Consigne>
Recopiez à l'identique l'intégralité du texte sur la pianiste qui suit.
::: Texte extrait :::
Qui aurait pu prédire que cette jeune femme de 24 ans avec ses airs
de « reine assyrienne » comme le rappelle avec malice Olivier Bellamy,
éclabousserait le monde de la musique classique en s’asseyant
devant son piano lors de ce fameux récital d’anthologie de 1965, et
deviendrait au lendemain de ses 80 printemps, fêtés le 5 juin dernier,
l’une des légendes du piano des 20e et 21e siècles, à la fois adulée et
toujours aussi mystérieuse ? Quelques-uns peut-être. 

Remontant le fil de ce destin hors normes, Olivier Bellamy,
journaliste à Radio Classique et Classica, nous trace, à travers
quelques grands entretiens et miscellanées qui sont autant de
sentences de la « reine », le portrait de cette femme qui ne se livre
que rarement. Au centre de ces pages, il y a bien entendu la musique
et le piano avec en majesté, ses Beethoven et notamment ce
quatrième concerto qui décida, pour cette enfant de Buenos Aires,
de son incroyable destinée, ces Schumann ou ce Chopin, « son amour
impossible » qu’elle sublima.
::: Données sources :::
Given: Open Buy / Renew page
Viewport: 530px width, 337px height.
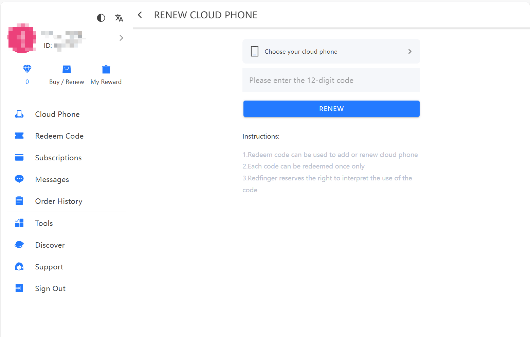Looking at the screenshot, I should [x=66, y=75].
:::
Réponse attendue>
Qui aurait pu prédire que cette jeune femme de 24 ans avec ses airs
de « reine assyrienne » comme le rappelle avec malice Olivier Bellamy,
éclabousserait le monde de la musique classique en s’asseyant
devant son piano lors de ce fameux récital d’anthologie de 1965, et
deviendrait au lendemain de ses 80 printemps, fêtés le 5 juin dernier,
l’une des légendes du piano des 20e et 21e siècles, à la fois adulée et
toujours aussi mystérieuse ? Quelques-uns peut-être. 

Remontant le fil de ce destin hors normes, Olivier Bellamy,
journaliste à Radio Classique et Classica, nous trace, à travers
quelques grands entretiens et miscellanées qui sont autant de
sentences de la « reine », le portrait de cette femme qui ne se livre
que rarement. Au centre de ces pages, il y a bien entendu la musique
et le piano avec en majesté, ses Beethoven et notamment ce
quatrième concerto qui décida, pour cette enfant de Buenos Aires,
de son incroyable destinée, ces Schumann ou ce Chopin, « son amour
impossible » qu’elle sublima.